The right way to solve this is to start with a blank slate and the assumption that in the future this technology will allow anyone to have a digital wallet and all assets including money can be tokenized and people will be able to peer -to-peer payments in a way they cannot do today. And so to ask the question, in that world, what services can a company that has a lot of experience in payments and that has certain licenses and the trust of consumers offer that makes the innovative future even better? Of course, all of this assumes that the incumbents are okay with dealing with the possibility that they might be disrupted, but as the old saying goes, if they don’t accept that reality, their competitors surely will.”

Gabriella’s thoughts

“One area that legacy payment systems may want to strengthen is the user experience and user interface that retail consumers experience when engaging in the digital asset space. To this day, many digitally native firms lack and still have very clunky UX, UI, or user interface, user experiences, which makes it difficult to achieve mainstreaming Seamless integration into the already elegantly created interfaces and experiences that legacy payment systems have created for their consumers would be a great and easy way to try to engage, encourage and lead mainstream adoption of digital asset and blockchain technology .”

Peter’s thoughts

“I often get asked what can incumbent legacy payment providers do to ensure they are not disrupted by blockchain and crypto technologies? And after 25 years in Silicon Valley, my prediction is that history will repeat itself. The legacy companies will move too slowly and they will end up trying to catch up and buy smaller companies that are innovating much faster than them. There are several reasons for this. On the technology side, they are limited by the existing technology frameworks that they want to fit everything into. On the business side, they are afraid to adjust or perhaps cannibalize their business models.And then the employees are often set on their existing ways of thinking about technology and solutions.
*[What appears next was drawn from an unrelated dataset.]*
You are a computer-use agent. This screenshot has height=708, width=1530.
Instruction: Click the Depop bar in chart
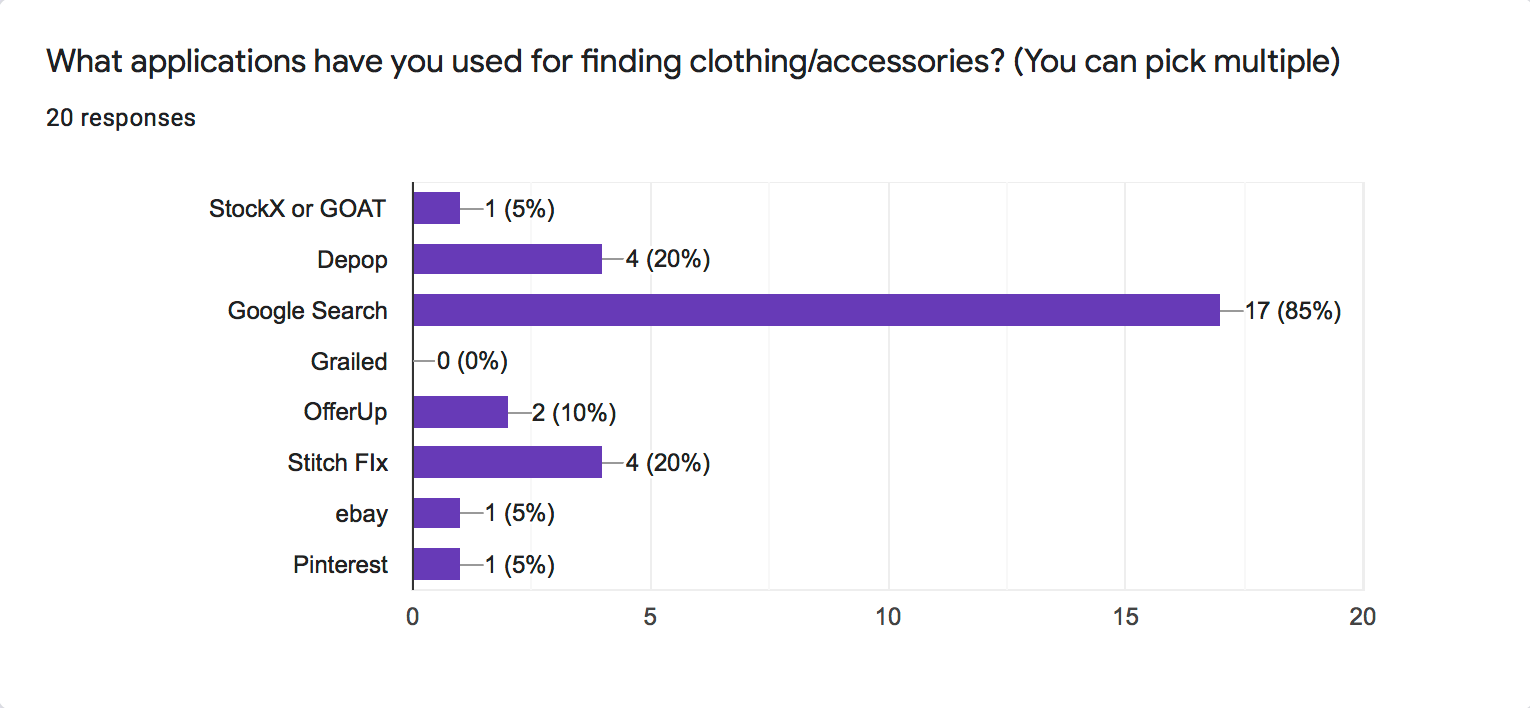pos(507,259)
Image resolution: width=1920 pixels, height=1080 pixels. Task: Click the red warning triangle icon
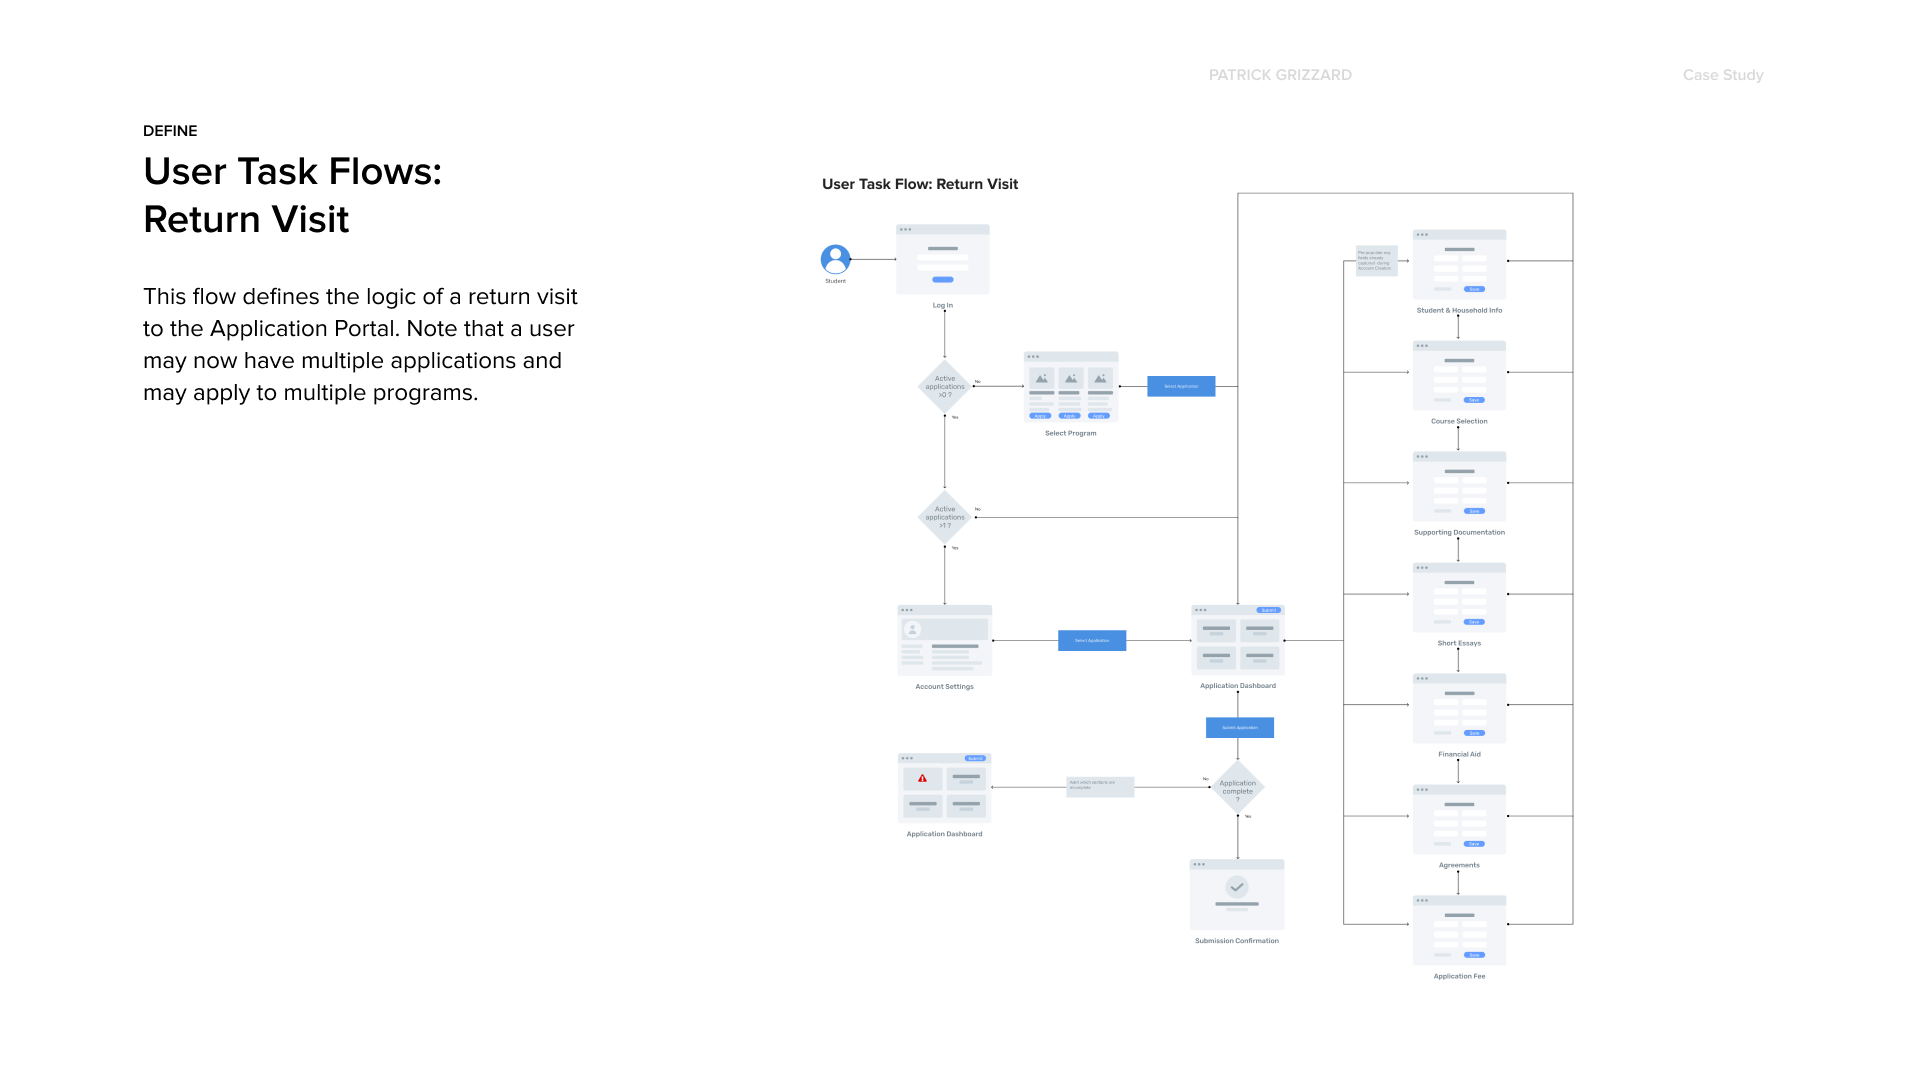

So my recommendation is to create a series of small teams, experiment, learn and build new skills. Give them the freedom to innovate, experiment and create the right solutions quickly and without the existing constraints that we just talked about. They probably won’t get it right the first time, but then you can learn from it, and then you can figure out how best to apply and adapt what you learn and modernize existing solutions. And finally, maybe consider adding fresh external knowledge by partnering with smaller companies and learning from them as well.”